Mick podía haber sido discreto, sensible y gentil y no hacer caso del rubor de ella. Pero no.

– ¡Caramba! -Mick la rodeó con rapidez, le palmeó el trasero, tiró del tirante del hombro y luego lanzó un silbido de admiración. Kat no pudo contener la risa.

– Caramba -repitió Mick-. Una mujer que lleva un traje de baño para nadar. Pensé que la única razón por la que una mujer iba a la playa era para untarse de crema y para pintarse las uñas de los pies -bajó la mirada a los pies de Kat y se llevó una mano al pecho con aire melodramático-. ¡No están pintadas! ¿Qué dirá Noel?

– En cuanto encuentre a mis aliadas, tus hijas, vas a lamentar hasta haber nacido -dijo Kat.

– ¿Ah, sí?

– Te voy a ahogar cuando estemos en el agua. Si yo fuera tú empezaría a rezar.

– Estoy rezando -antes de que ella pudiera parpadear, Mick le echó las toallas al brazo-. Tú lleva las toallas.
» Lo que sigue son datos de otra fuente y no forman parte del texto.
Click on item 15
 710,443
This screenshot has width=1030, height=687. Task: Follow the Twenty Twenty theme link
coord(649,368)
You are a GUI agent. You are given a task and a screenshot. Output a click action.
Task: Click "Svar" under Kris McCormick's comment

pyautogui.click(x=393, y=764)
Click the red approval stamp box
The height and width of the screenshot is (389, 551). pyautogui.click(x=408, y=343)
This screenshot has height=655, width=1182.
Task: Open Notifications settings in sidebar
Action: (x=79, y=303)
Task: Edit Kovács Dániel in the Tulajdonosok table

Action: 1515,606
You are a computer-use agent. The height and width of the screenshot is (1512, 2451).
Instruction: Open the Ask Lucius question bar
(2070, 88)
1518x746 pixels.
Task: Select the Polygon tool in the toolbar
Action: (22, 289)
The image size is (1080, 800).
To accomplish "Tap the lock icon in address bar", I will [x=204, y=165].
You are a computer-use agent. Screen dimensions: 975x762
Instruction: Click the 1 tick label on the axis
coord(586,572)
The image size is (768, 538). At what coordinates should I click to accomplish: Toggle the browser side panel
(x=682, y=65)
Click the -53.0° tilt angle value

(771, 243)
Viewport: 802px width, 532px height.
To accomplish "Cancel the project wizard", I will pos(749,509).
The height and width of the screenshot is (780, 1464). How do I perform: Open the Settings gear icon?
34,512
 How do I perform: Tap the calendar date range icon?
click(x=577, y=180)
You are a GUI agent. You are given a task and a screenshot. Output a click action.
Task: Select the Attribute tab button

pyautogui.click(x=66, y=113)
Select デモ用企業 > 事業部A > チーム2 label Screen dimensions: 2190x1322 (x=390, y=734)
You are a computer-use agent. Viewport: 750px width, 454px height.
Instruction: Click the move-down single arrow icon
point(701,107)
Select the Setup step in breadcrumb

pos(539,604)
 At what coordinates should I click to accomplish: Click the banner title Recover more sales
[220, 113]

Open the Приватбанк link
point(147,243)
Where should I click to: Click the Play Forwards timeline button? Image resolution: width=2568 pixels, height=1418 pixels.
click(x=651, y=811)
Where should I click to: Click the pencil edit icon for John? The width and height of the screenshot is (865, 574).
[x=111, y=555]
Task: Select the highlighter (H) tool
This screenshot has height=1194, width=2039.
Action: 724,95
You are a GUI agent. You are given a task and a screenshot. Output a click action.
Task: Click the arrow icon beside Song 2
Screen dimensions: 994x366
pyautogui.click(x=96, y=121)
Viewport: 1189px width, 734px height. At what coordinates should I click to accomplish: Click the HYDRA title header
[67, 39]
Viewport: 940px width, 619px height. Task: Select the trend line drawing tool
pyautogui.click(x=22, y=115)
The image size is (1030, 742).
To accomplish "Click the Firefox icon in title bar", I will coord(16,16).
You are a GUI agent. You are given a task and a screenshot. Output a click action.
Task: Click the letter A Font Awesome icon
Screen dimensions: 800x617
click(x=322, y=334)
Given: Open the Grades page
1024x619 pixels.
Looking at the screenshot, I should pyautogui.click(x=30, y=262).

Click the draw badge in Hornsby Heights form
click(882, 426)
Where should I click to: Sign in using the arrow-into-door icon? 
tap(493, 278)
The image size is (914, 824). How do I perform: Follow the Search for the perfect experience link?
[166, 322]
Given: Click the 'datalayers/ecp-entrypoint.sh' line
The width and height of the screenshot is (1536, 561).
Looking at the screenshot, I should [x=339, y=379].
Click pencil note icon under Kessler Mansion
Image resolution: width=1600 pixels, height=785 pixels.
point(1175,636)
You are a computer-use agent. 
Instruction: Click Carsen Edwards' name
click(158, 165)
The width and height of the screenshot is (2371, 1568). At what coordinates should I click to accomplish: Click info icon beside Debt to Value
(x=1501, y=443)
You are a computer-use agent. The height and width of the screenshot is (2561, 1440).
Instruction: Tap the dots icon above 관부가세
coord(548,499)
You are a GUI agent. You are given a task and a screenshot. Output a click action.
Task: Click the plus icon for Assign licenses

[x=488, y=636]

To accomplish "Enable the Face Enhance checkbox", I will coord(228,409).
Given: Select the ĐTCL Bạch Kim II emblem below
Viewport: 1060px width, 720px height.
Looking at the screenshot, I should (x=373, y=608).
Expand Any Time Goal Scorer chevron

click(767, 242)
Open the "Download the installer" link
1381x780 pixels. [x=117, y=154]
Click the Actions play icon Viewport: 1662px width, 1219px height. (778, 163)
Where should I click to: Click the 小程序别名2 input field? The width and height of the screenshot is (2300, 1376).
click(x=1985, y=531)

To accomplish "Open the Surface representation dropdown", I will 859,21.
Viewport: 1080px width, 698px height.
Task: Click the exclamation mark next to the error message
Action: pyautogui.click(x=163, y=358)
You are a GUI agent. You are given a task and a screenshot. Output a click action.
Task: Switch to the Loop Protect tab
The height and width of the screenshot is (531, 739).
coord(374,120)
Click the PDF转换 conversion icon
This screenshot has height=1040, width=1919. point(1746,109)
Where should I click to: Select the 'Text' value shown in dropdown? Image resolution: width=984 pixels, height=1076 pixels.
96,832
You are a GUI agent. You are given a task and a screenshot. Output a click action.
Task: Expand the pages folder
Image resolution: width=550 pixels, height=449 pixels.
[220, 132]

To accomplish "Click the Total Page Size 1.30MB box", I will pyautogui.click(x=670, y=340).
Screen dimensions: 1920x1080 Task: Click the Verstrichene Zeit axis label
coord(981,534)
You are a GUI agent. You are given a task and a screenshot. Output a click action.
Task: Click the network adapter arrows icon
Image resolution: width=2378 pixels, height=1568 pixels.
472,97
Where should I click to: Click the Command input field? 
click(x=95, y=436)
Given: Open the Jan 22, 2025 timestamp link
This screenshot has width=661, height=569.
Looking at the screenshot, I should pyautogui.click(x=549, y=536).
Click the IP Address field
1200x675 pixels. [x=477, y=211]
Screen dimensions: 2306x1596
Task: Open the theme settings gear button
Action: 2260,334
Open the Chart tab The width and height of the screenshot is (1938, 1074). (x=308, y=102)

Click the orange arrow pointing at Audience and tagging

No se puede esperar que un hombre rece y lleve las toallas al mismo tiempo.

Kat lo siguió fuera de la cabaña, como si… como si se estuviera divirtiendo. Casi como si fuera tan natural jugar con Mick como lo era hablar con él y estar con él y sentir esa loca oleada de regocijo y amor que la inundaba cada vez que estaban juntos.

Hasta podría decirse que se estaba enamorando de él.

Por suerte era lo bastante sensata como para no permitir que eso sucediera.

Capítulo 5

Conforme se hacía más tarde, la marea comenzaba a subir. Las gaviotas volaban sobre las aguas buscando su cena. El cielo estaba despejado todavía, pero el calor ya no era tan intenso. Mick se incorporó para quitarle a Kat su camisa de los hombros, con la que la había protegido antes de los abrasadores rayos del sol.

Ella se movió cuando la tocó, pero no se despertó, lo cual le concedió a Mick algunos momentos más para mirarla a gusto. Hasta que ella no se despertara, él podría contemplarla todo lo que quisiera.

Uno de los tirantes se le había deslizado por el hombro y ella estaba acostada sobre su estómago con una pierna levantada. Tenía el pelo mojado por el agua de mar, era como una maraña de seda roja.

Mick vio que tenía pecas cerca de la clavícula y otras más abajo. Su trasero, que había estado mirando la última hora, era pequeño, firme, redondo, exquisito e incitante.